June 27, 2017

The project

The aims of SEGWAY study are the following:

Aim 1: Explore genetic determinants for MRI-markers of brain structure in young adults

1a: Explore the heritability of MRI-defined structural brain phenotypes in young adults in their early twenties.
1b: Examine whether genetic loci associated with structural brain phenotypes in older persons, and with dementia, are already associated with structural brain alterations in young adults.
1c: Performing a “hypothesis-free” search for genetic variants associated with structural brain phenotypes in young adults using a genome-wide agnostic approach.

Aim 2: Explore the shared genetic basis of structural brain changes in young and older adults, and the modifying effect of vascular risk factors.

2a: Examine shared genetic risk variants for structural brain phenotypes in young and older adults using a novel
approach based on single-nucleotide polymorphism-derived genomic relationships.
2b: Test if variants yielding the most significant associations with markers of brain structure in young adults are also associated with MRI-markers of structural brain aging in older community persons.
2c: Explore the potential modifying effect of vascular risk factors with an established impact on structural brain aging on genetic associations with structural brain phenotypes, using innovative statistical approaches.
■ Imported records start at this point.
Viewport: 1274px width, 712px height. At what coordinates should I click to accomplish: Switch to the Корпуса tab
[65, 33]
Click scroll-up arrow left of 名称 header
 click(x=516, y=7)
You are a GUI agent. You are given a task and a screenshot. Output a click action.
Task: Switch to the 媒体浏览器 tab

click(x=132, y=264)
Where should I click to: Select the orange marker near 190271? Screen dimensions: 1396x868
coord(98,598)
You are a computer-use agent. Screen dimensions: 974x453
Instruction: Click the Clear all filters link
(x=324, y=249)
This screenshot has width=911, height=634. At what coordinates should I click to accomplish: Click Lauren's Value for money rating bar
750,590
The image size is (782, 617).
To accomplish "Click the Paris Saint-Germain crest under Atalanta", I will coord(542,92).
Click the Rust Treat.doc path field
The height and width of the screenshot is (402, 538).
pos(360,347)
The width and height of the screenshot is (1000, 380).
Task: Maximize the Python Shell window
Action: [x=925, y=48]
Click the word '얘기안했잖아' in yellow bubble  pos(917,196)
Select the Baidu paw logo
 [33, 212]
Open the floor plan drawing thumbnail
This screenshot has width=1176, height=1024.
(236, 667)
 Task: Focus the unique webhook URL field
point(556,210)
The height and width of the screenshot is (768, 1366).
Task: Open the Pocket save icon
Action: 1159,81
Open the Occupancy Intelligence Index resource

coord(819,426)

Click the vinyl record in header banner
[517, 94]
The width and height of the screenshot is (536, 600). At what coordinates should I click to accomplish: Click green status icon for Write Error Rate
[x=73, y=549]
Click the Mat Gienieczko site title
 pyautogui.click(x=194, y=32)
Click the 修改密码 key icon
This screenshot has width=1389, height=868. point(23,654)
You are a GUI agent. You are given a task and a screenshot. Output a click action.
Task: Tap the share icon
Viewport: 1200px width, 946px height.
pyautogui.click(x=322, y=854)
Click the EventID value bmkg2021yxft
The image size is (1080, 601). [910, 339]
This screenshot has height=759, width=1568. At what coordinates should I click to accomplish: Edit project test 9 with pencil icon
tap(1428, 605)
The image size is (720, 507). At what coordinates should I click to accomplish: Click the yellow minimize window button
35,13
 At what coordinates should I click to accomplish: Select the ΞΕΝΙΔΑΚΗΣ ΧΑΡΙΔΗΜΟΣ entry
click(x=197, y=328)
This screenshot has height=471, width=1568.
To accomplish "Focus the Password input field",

Aim 3: Examine the clinical and functional significance of loci associated with structural brain phenotypes across the lifespan

3a: Test for association of risk variants for structural brain phenotypes with cognitive performance at both ends of the age spectrum.
3b: Perform whole genome sequencing (WGS), with 30X or more coverage, of 600 i-Share participants to better dissect the genetic variants contributing to these associations a comprehensive assessment of all coding and noncoding variants, both common and rare.
3c: Perform in silico annotation (using cutting-edge bioinformatics tools) of the most significant genetic variants, to explore the functional significance of these variants, such as their impact on gene expression.